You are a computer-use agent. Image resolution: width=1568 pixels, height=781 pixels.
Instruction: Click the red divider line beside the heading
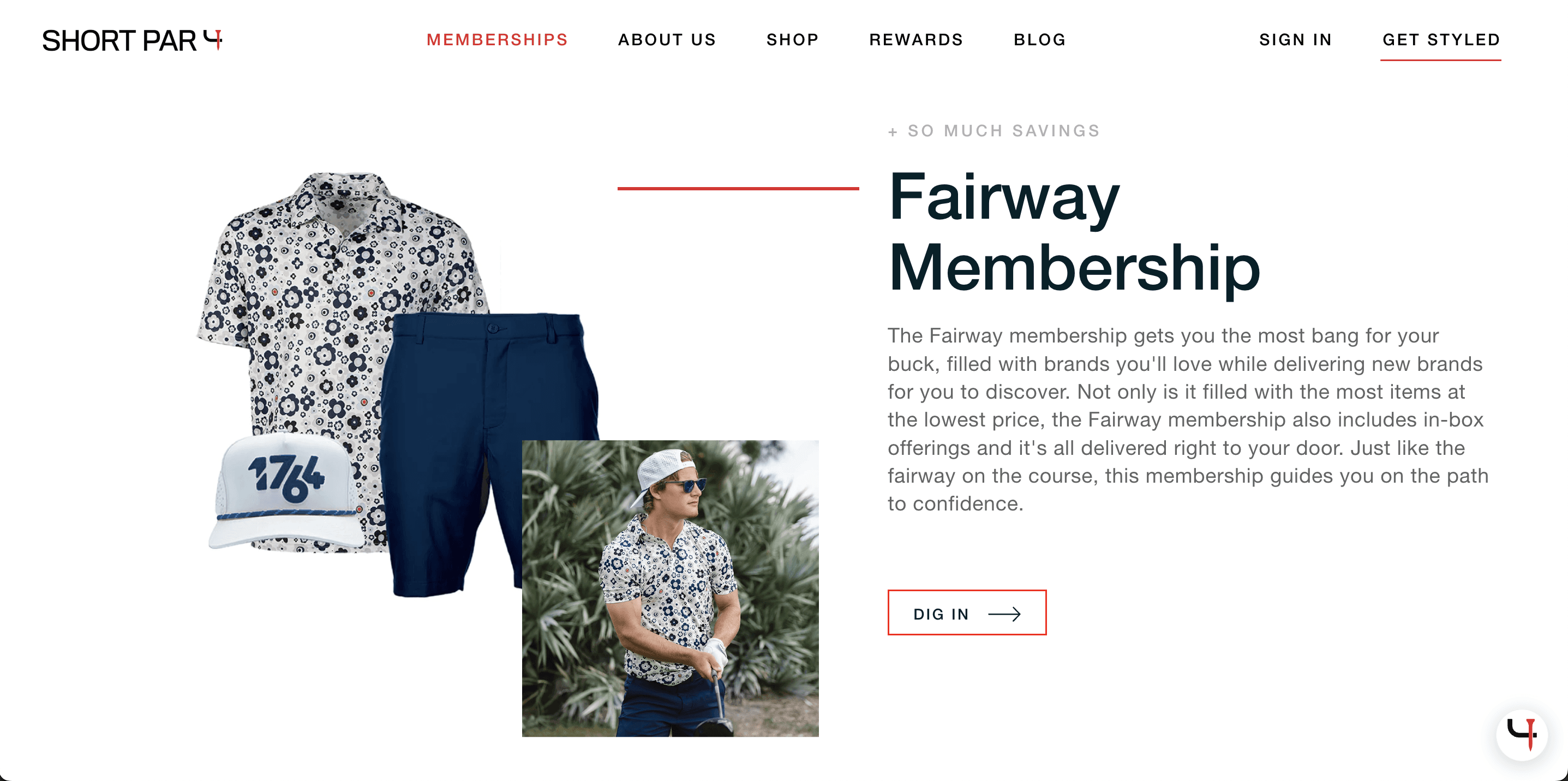738,189
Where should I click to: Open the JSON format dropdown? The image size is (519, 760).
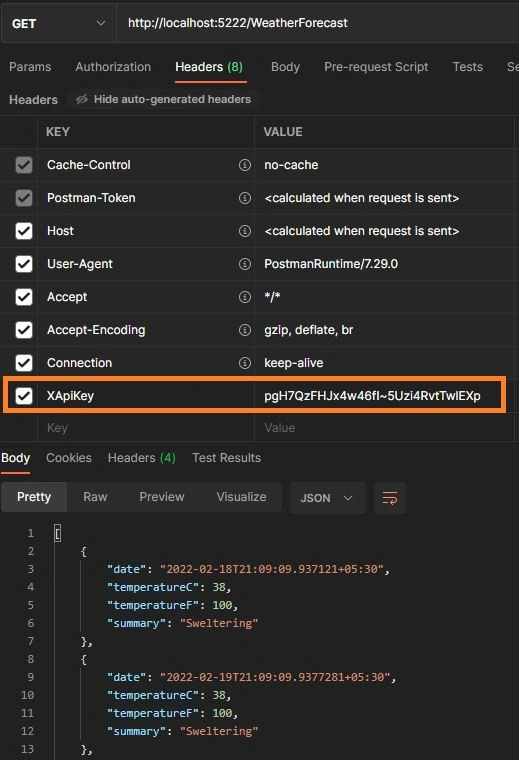pyautogui.click(x=327, y=498)
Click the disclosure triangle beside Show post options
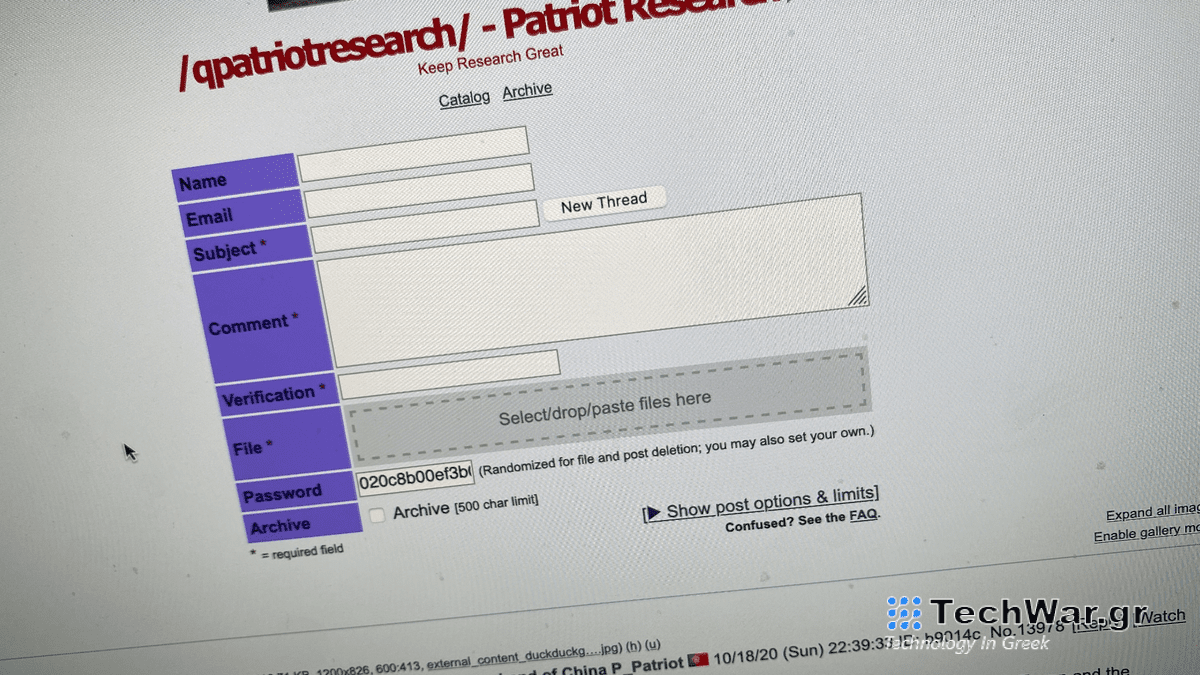The width and height of the screenshot is (1200, 675). pyautogui.click(x=652, y=514)
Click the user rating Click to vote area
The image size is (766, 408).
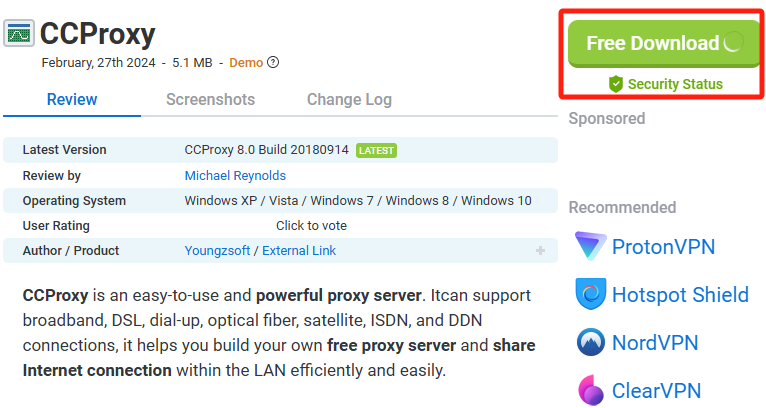[x=311, y=226]
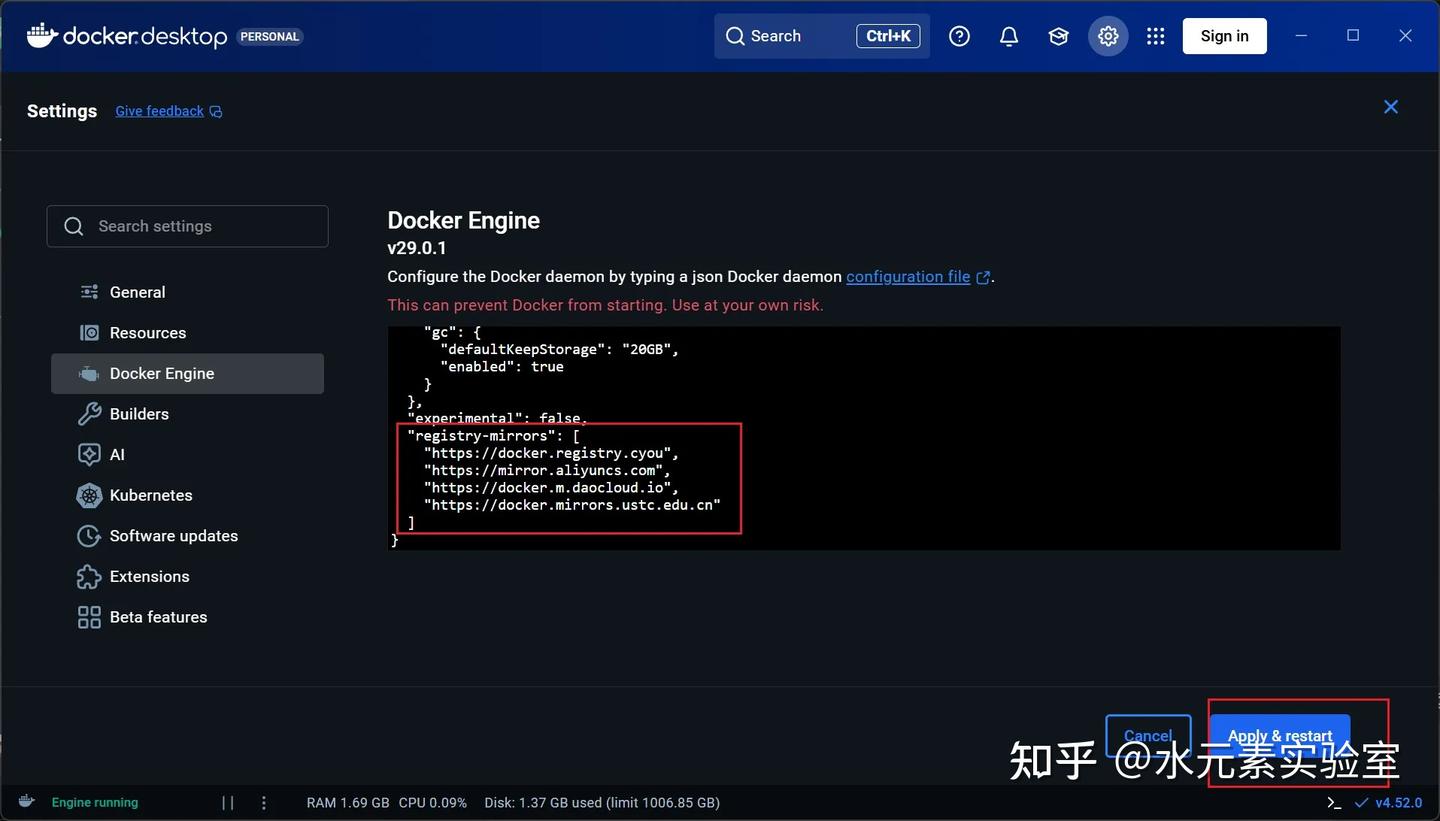The height and width of the screenshot is (821, 1440).
Task: Open the configuration file documentation link
Action: [908, 276]
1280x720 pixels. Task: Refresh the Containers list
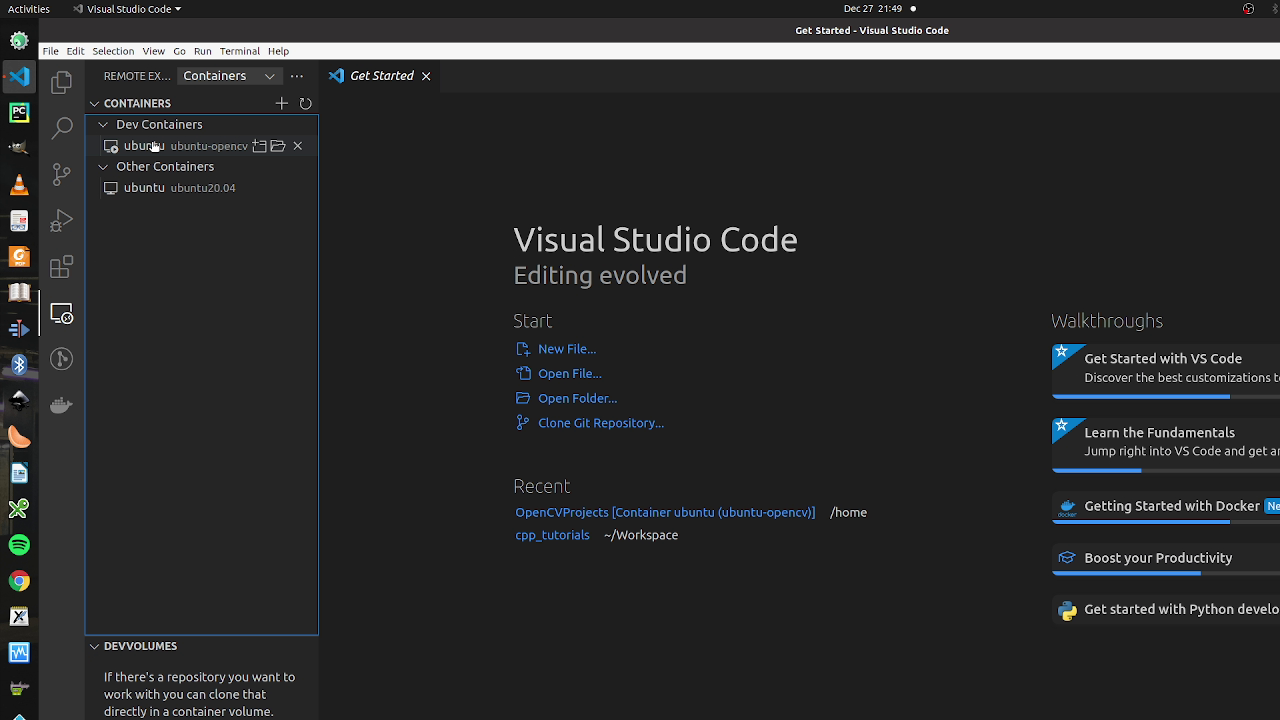(x=306, y=103)
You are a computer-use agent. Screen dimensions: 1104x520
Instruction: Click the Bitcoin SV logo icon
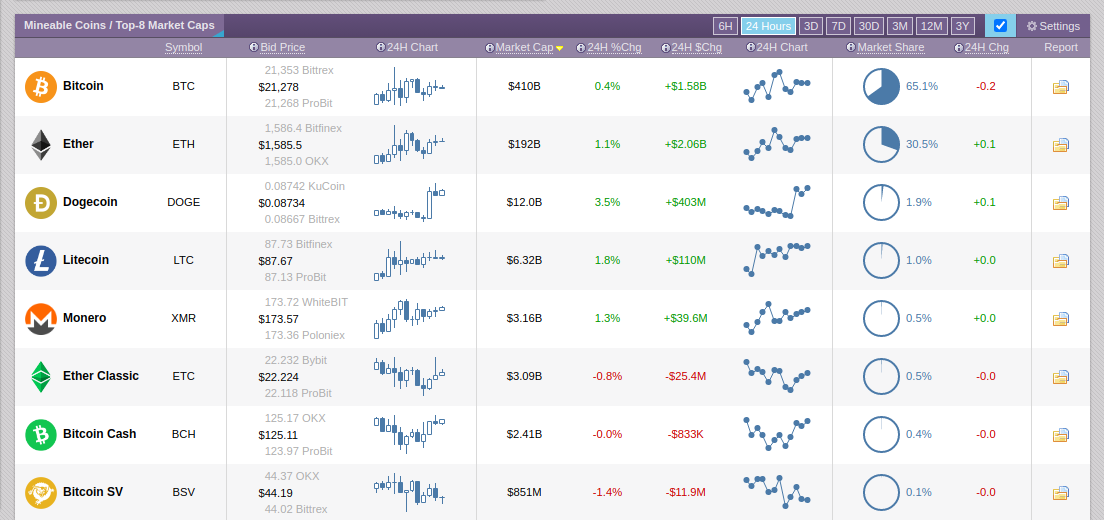pos(41,493)
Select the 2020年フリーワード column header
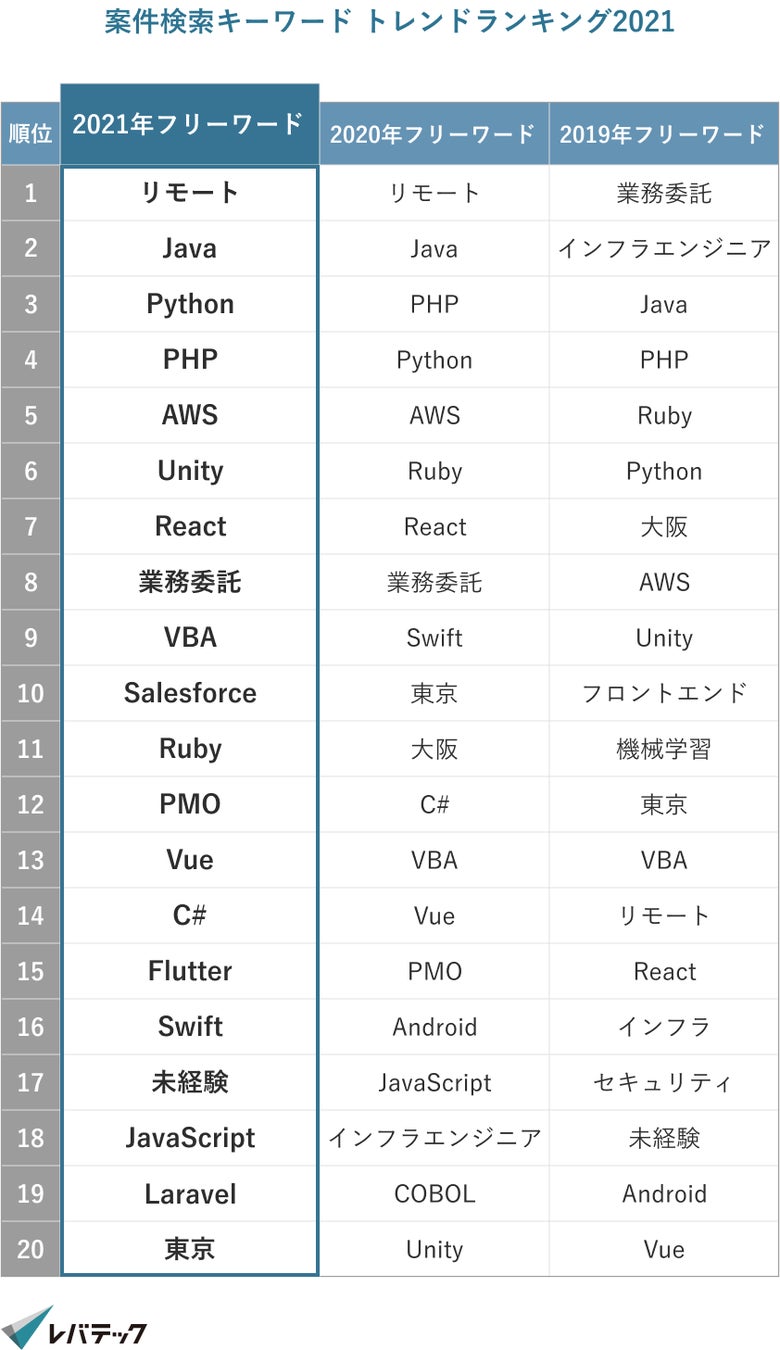780x1350 pixels. [433, 134]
============
#### Exercise aim:
Could you transcribe the material above exactly, keeping every picture out?

#### Written response:
You are a computer-use agent. Image resolution: width=1568 pixels, height=781 pixels.
Instruction: Click the red divider line beside the heading
738,189
Where should I click to: Open the JSON format dropdown? The image size is (519, 760).
pyautogui.click(x=327, y=498)
Click the disclosure triangle beside Show post options
The width and height of the screenshot is (1200, 675). pyautogui.click(x=652, y=514)
Click the user rating Click to vote area
The image size is (766, 408).
[x=311, y=226]
The height and width of the screenshot is (821, 1440).
Task: Open the configuration file documentation link
Action: [908, 276]
1280x720 pixels. Task: Refresh the Containers list
(x=306, y=103)
You are a computer-use agent. Screen dimensions: 1104x520
Instruction: Click the Bitcoin SV logo icon
pos(41,493)
Select the 2020年フリーワード column header
780x1350 pixels. [433, 134]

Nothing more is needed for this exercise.